Your answer should be the lines from the start of the records through the line with "Given: Open the Bayer tweet options chevron", copied word for word.

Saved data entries
***
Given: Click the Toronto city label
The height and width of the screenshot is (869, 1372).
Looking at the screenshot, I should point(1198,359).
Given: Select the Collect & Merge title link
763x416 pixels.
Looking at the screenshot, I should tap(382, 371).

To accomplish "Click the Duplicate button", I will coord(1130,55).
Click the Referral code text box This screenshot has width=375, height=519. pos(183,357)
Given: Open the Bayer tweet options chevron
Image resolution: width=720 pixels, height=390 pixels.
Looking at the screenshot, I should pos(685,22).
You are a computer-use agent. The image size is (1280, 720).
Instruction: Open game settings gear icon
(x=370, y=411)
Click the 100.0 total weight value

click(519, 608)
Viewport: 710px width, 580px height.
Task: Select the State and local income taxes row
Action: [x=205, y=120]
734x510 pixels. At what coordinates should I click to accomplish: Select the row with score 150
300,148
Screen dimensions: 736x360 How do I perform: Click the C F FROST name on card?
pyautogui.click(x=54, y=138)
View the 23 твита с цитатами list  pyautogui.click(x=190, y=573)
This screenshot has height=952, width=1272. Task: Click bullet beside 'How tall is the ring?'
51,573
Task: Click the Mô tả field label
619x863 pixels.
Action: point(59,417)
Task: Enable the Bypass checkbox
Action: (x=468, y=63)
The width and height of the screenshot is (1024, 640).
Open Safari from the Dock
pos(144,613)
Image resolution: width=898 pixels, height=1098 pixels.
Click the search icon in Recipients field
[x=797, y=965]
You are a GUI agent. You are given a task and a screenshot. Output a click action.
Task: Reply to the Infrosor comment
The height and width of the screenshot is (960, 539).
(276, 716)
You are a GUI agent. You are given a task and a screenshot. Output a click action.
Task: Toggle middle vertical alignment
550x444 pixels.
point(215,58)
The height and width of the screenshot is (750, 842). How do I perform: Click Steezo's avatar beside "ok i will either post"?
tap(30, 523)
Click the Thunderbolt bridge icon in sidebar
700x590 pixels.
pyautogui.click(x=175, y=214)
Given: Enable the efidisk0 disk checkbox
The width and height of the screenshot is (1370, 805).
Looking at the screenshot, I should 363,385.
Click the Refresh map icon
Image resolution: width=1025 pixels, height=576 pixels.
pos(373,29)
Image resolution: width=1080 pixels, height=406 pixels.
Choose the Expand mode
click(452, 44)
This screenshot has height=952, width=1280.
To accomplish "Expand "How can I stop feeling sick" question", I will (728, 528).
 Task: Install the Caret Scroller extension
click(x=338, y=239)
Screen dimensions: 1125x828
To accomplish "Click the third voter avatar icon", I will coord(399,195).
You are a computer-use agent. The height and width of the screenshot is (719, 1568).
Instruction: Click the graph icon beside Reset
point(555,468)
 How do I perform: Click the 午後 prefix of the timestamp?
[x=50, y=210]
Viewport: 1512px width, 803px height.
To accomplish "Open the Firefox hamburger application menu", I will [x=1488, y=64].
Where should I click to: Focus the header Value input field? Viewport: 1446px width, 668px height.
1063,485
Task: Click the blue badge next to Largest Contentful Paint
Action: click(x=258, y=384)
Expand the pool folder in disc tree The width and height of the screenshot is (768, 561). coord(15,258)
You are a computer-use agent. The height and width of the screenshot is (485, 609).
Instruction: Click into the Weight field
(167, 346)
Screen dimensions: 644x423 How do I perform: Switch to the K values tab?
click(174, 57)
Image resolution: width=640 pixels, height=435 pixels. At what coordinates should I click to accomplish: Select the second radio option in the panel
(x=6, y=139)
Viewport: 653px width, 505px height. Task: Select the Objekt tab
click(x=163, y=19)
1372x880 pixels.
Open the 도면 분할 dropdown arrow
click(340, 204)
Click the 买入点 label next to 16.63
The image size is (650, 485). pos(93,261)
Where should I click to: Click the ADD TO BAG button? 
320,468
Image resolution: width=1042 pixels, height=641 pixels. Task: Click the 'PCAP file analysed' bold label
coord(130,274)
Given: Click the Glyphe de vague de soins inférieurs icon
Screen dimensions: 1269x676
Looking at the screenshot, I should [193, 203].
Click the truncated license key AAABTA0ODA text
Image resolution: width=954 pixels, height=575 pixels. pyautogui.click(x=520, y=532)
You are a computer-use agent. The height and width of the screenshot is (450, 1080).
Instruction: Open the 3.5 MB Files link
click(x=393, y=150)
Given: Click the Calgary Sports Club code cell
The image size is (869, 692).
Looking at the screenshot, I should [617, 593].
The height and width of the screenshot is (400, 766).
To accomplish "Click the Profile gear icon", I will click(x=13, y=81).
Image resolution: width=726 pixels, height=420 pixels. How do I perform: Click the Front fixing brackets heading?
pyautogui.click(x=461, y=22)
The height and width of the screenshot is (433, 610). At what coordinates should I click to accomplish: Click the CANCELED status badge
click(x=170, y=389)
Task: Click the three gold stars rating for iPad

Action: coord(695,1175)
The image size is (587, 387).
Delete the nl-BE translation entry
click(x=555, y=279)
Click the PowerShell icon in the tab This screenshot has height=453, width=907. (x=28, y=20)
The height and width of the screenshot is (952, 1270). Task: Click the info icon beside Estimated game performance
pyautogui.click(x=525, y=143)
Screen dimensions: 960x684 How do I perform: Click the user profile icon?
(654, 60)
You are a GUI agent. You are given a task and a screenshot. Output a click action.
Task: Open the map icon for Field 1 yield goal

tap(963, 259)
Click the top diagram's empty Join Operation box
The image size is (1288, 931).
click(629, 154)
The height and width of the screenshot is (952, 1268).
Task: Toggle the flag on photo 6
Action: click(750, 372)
***
- **Answer space**
Given: Click the Toronto city label
The height and width of the screenshot is (869, 1372).
Looking at the screenshot, I should point(1198,359).
Given: Select the Collect & Merge title link
763x416 pixels.
Looking at the screenshot, I should tap(382, 371).

To accomplish "Click the Duplicate button", I will coord(1130,55).
Click the Referral code text box This screenshot has width=375, height=519. pos(183,357)
Given: Open the Bayer tweet options chevron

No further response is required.